I had to run out to the garden about noon today to get some radishes for lunch. When I walked out the door in the cool shade of our big maples it was delightful. I was comfortable and shaded all the way to the garden. Once a few feet past the gate, I felt the true warmth of the day since all but a tiny corner of the garden at noon is in full sun. Too hot for me! I was glad I was only pulling a few radishes.
While I was out there I couldn’t resist looking around a bit. The big leaves of Outredgeous Red Lettuce were bent over to the ground and looked “done in” —— as did beet leaves, chard, kale, and late cabbage. Even the peas which are loaded with pods were not liking the heat.
I’ve seen this many times under the same circumstances over 34 years. And no matter how many times I see it — it always make me feel a bit upset even though I absolutely know from experiencing it — that all those leaves will perk up at soon as the sun gets lower and less intense. And – after a night of recovery — their life force will be strong in the AM and I can harvest any of it and know I’m getting the best.
Sympathizing – But Encouraging Resistance
Feeling that “upsetness” made me think of my readers that tell me they are addicted to watering. If I feel upset — what must they feel!
I encourage you to resist the urge to water. It does much more harm than good under these circumstances. The plants have been use to the cool weather and all of a sudden it’s hot. So they’re just giving off more water than what they’re physically able to take in. If there was more water in the soil — they wouldn’t be able to take it in anyway. That’s just the way things work with plants. Some show the signs more than others.
What Too Much Watering Can Do
Watering too much can cause the yellowing and death of seedlings and also plants in the garden. If soil becomes too water logged, roots can’t breath. Soil needs air —- NOT AIR POCKETS — but air throughout the soil. Without air seedlings can yellow and die —- and so can plants.
One of the reasons for preparing soil deeply is so that roots can go down to get water. If you constantly water, they won’t go deep in spite of the soil being properly prepared. And then if any stress comes — they can’t handle it. So they either die or don’t produce fruit in abundance. Sort of a lot like people. If someone has always had everything given to them and hasn’t done without anything —- it’s tough for them to even survive when difficulties come, much less produce an abundance of good fruit.
I’m not set up for watering and never have been. So I don’t water. But if you are and you want to water —- resist the urge to do it all the time.
Here are some guidelines that might help.
- Rain water is the gold standard for water. If you don’t have a means of collecting rain water, and you are using a municipal source of water with all it’s chemicals — rethink watering period! It could be doing much more harm than good by leaching nutrients from the soil and not allowing the plants to take up nutrients that are there.

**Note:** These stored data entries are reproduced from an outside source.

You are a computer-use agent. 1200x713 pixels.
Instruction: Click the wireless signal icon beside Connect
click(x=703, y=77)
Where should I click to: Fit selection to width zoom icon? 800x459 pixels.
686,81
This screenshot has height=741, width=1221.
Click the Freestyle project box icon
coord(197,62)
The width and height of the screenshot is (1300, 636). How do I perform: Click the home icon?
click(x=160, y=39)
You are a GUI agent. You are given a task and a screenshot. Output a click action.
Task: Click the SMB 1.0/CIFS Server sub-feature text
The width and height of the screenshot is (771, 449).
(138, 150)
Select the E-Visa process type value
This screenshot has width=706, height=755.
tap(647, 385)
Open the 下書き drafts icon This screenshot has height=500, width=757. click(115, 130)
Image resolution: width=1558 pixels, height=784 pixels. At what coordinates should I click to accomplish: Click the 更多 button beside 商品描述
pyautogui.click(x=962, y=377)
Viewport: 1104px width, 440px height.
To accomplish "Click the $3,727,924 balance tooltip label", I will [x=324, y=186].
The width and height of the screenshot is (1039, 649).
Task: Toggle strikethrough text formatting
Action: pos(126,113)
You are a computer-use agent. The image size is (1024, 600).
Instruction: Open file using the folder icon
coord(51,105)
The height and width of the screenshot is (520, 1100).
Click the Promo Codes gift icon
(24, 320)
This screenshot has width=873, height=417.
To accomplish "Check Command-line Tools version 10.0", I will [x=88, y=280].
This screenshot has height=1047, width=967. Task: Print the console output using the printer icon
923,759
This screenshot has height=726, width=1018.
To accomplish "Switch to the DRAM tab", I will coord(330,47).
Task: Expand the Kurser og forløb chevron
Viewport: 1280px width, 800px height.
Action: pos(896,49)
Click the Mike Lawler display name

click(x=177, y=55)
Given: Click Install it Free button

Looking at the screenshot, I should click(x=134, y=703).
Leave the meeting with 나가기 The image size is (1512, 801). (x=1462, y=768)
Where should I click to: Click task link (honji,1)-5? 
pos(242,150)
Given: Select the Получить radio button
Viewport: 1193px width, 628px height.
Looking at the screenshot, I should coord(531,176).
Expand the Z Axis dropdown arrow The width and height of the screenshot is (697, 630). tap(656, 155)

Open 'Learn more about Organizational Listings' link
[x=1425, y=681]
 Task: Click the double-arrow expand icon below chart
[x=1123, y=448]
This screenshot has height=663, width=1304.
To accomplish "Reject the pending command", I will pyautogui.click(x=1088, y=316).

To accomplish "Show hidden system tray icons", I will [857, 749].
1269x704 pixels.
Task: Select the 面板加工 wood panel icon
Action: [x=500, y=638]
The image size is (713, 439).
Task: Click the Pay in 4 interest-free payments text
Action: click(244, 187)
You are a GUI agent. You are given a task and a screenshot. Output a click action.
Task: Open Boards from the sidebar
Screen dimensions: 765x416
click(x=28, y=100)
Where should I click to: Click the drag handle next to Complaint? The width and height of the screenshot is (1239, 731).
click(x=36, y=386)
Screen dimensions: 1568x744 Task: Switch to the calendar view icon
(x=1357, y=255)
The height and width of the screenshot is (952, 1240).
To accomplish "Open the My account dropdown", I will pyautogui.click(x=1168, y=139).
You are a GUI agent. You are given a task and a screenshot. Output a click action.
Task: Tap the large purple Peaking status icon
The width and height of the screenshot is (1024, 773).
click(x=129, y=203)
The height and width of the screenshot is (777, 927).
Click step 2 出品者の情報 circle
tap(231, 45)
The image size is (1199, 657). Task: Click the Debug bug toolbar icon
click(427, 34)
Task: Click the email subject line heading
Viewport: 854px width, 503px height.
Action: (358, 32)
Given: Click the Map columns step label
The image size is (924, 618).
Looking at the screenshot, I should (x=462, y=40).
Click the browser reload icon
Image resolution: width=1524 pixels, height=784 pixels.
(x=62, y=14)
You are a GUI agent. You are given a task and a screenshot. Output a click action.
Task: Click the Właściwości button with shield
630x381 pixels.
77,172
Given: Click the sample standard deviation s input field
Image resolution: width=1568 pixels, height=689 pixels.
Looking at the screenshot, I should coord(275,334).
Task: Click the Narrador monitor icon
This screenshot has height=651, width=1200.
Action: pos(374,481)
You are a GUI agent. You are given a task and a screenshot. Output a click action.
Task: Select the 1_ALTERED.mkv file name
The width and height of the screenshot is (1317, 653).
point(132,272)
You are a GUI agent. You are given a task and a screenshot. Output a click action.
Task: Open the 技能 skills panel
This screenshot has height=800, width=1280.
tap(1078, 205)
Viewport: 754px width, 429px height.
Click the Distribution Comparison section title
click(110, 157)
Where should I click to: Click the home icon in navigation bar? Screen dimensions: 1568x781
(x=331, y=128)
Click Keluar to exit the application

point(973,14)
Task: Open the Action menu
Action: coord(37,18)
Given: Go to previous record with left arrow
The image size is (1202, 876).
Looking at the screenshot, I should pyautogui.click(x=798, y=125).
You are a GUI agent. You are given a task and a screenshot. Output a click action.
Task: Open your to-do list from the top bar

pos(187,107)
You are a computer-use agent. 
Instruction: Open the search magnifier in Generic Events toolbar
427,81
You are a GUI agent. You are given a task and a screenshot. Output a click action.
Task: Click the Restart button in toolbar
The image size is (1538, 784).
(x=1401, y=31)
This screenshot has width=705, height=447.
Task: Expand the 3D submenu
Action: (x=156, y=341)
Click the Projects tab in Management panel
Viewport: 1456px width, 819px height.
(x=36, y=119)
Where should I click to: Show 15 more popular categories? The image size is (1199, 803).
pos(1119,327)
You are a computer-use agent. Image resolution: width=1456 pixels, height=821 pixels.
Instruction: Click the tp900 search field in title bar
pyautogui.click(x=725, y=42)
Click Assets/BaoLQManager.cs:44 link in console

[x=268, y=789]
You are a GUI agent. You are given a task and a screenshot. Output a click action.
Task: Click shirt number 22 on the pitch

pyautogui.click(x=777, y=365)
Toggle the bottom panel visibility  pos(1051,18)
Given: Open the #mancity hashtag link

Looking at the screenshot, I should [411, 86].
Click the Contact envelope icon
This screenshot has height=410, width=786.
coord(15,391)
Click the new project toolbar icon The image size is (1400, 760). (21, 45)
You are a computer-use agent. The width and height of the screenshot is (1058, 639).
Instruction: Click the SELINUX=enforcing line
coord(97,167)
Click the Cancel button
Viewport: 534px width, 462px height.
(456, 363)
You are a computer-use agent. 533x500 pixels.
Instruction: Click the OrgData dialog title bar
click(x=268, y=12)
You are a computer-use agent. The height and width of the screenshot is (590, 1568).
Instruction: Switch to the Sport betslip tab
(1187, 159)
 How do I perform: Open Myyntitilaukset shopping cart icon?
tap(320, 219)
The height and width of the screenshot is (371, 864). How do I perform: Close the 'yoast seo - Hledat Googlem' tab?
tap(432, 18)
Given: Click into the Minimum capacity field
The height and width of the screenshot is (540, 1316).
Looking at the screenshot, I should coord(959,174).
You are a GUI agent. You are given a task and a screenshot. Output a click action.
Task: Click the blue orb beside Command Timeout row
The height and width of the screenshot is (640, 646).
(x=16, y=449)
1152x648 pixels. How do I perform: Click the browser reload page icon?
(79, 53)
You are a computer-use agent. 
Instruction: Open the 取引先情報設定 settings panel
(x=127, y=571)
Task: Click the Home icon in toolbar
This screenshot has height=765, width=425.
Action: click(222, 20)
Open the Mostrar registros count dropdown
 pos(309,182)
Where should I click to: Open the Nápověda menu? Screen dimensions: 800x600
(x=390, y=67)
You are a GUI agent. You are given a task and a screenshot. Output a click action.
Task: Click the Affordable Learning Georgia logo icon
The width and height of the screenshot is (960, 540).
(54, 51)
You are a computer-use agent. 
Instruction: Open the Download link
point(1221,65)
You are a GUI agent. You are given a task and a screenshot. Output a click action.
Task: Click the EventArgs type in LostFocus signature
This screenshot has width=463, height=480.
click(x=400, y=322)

- If you have a nice rain — don’t water until at least a week after the rain — and only then if you are not expecting more rain.
- Just because plants wilt in the day — it doesn’t mean they need water. If they’re wilted at daybreak the next day — water might help.
- Don’t go by the top of the soil being dry. Push your finger into the soil. If it’s moist 1 1/2 to 2 inches down — don’t water.
- With seedlings, let soil almost dry out before watering again.
- And – as I’m sure you already know — if you choose to water, water into the ground not onto the leaves.
Last but not least, I hope you’re keeping your soil protected and covered with mulch to keep more moisture in.
If you resist constant watering and water ONLY when the plants really need it, I think your overall results will be a better, healthier and more productive garden.
Organic Gardening is easy, effective, efficient and it’s a lot healthier.